New advice on aspirin | health rhythm

People 60 and older should not start taking low-dose aspirin for preventive care unless they have previously had a heart attack or stroke, according to the new guidelines.

If you’re one of the millions of Americans who regularly take low-dose aspirin to promote a healthier heart, it may be time to stop, but not until you’ve talked with your health care provider.

The latest evidence finds that the risks associated with aspirin use, including bleeding, outweigh the cardiac benefits, according to the US Preventive Services Task Force.

New recommended guidelines, recently finalized by the task force, suggest that people over the age of 60 should not start taking low-dose aspirin unless they have previously had a heart attack or stroke.

Those in the 40-59 age group who may have risk factors but no history of cardiovascular disease should talk to their doctor before deciding on the best course.

“Historically, we’ve been very liberal with aspirin recommendations,” said Araya Negash, DO, a board-certified cardiologist with Spectrum Health. “If people had risk factors for cardiovascular disease, or even if they were a certain age, it was considered helpful.”

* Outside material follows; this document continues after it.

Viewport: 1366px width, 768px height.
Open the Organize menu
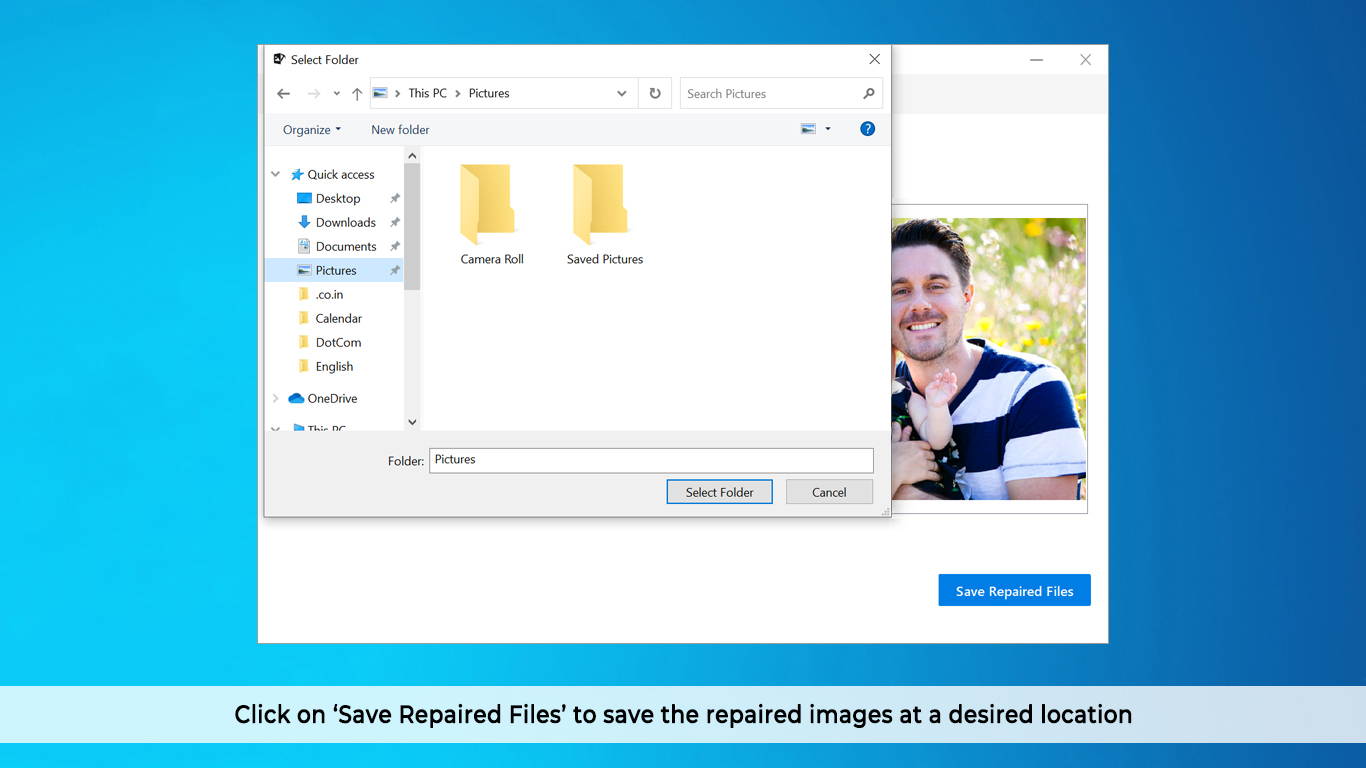click(311, 130)
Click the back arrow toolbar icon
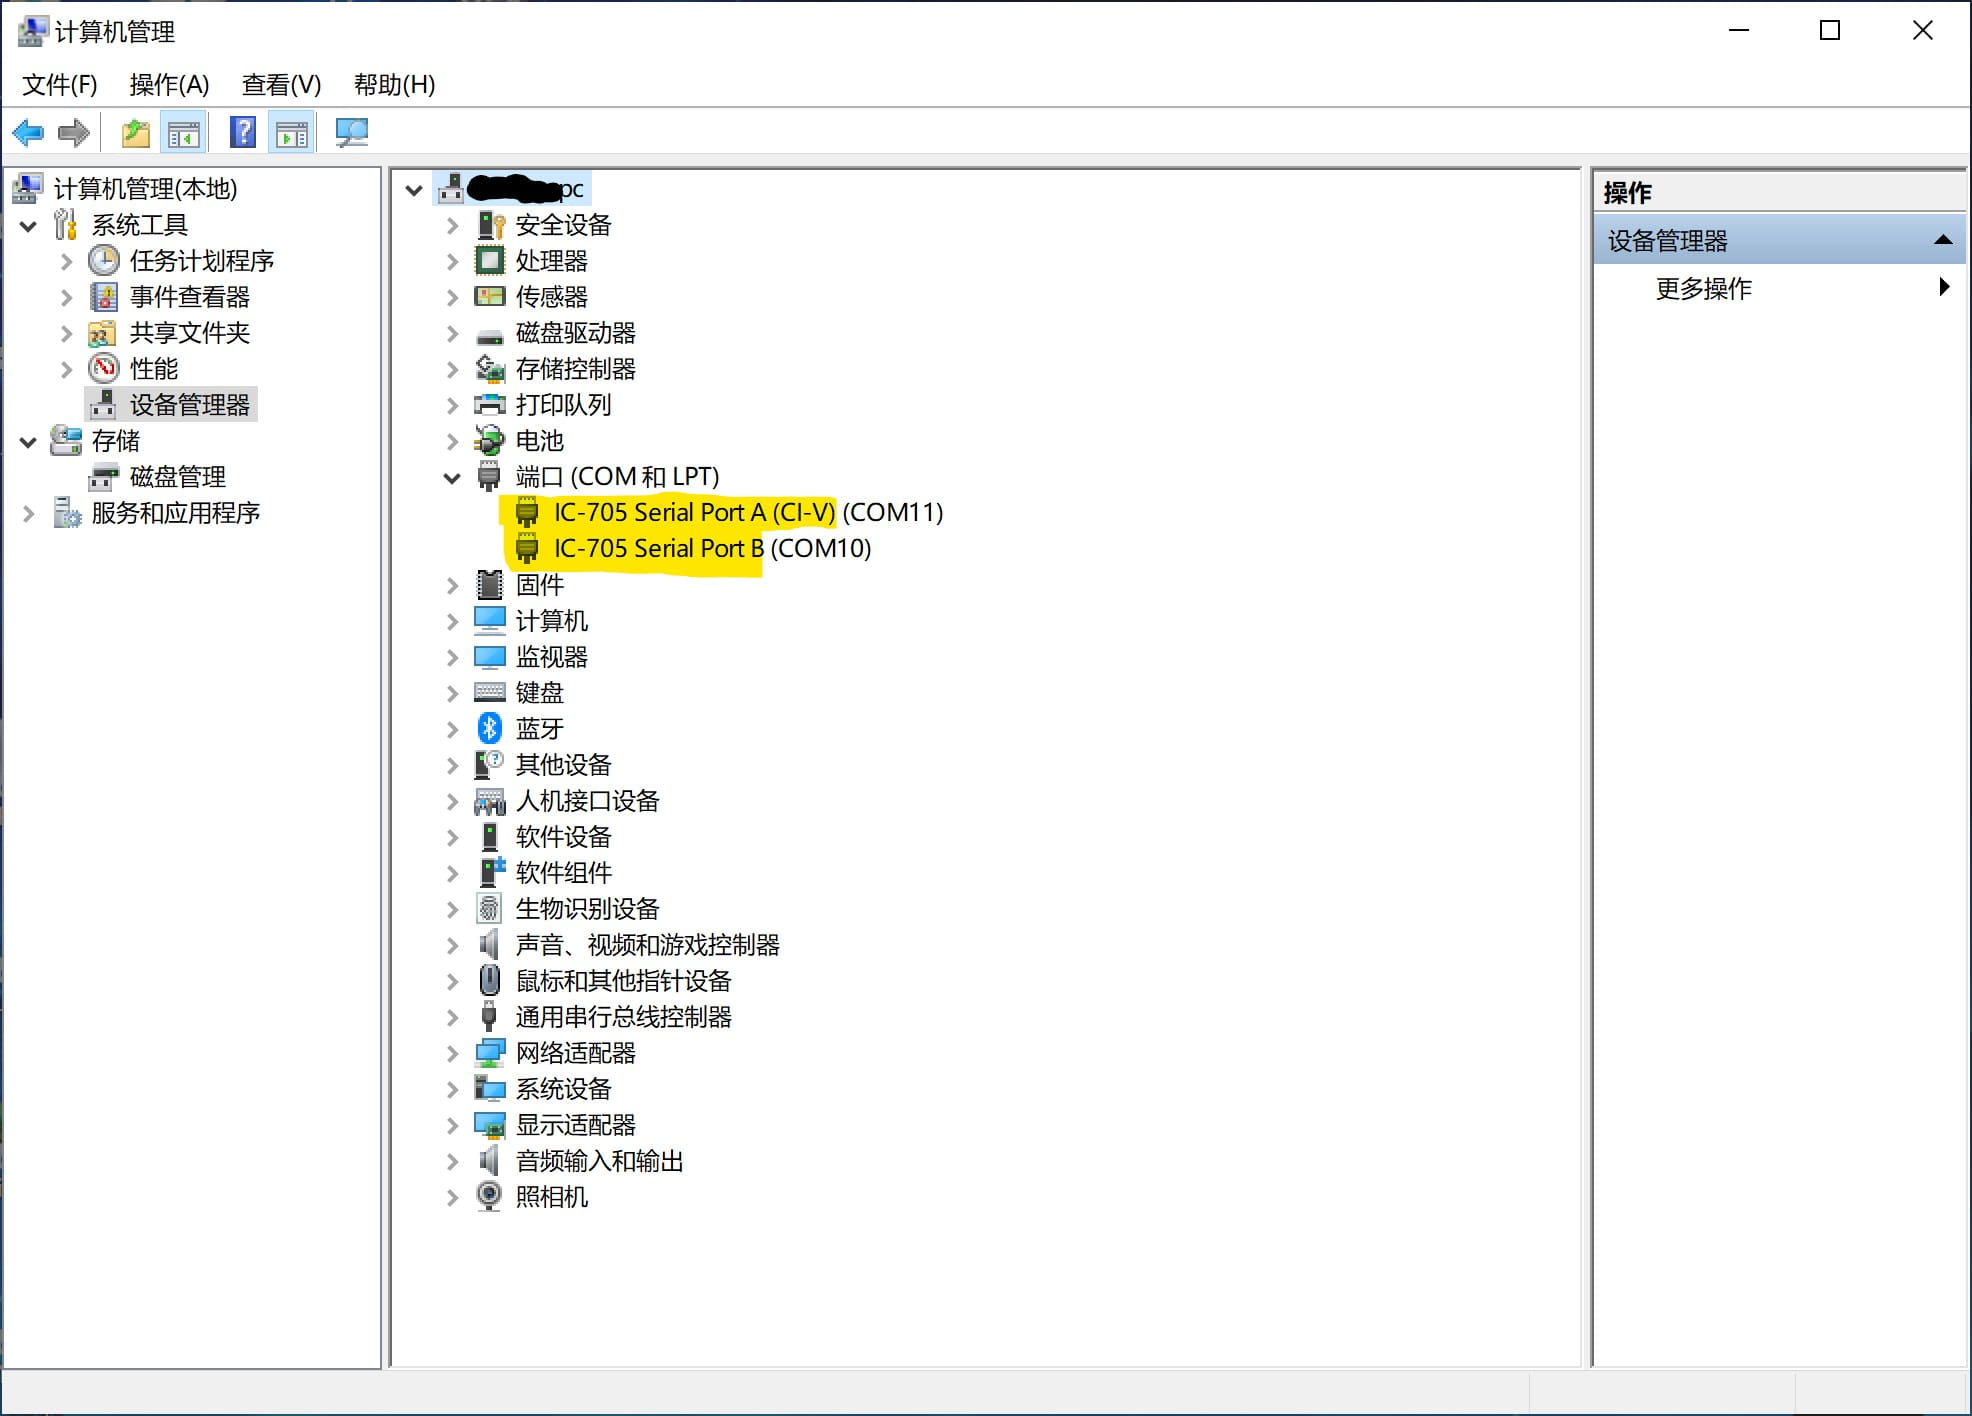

Health professionals had considered aspirin a smart step in preventing first heart attacks, with a low risk of other adverse reactions.

“But as more trial data comes in, we’ve realized that while aspirin is a very safe drug, it does have some negative consequences, particularly bleeding,” said Dr. Negash.

The new guidelines take a more measured approach.

In those with a history of cardiovascular disease, including heart attacks, strokes, and peripheral arterial disease, experts still recommend aspirin.

“It can reduce the risk that you will have another event in the future,” Dr. Negash said.

But for the broader population, where it’s sometimes used to prevent a first heart attack, aspirin’s potential benefits may not be there, he said.

Risks evaluation

Before making any changes, you should talk to your provider.

While that’s good advice for all medications, it’s especially important for people who have significant risk factors or a history of heart disease.

People ages 40 to 59 who are at increased risk for cardiovascular disease should have a more detailed discussion with their primary care physician about the pros and cons of aspirin, Dr. Negash said.

Doctors look at multiple factors to assess heart health and risks.

“Hypertension, smoking, diabetes and a strong family history of heart disease all play a role,” said Dr. Negash. “So in some cases, the potential benefits of aspirin outweigh the small potential risk.”

People over the age of 60 should not start taking aspirin as a preventative medication, according to the new recommendations, which found the The most serious potential damage is bleeding in the stomach, intestines, and brain.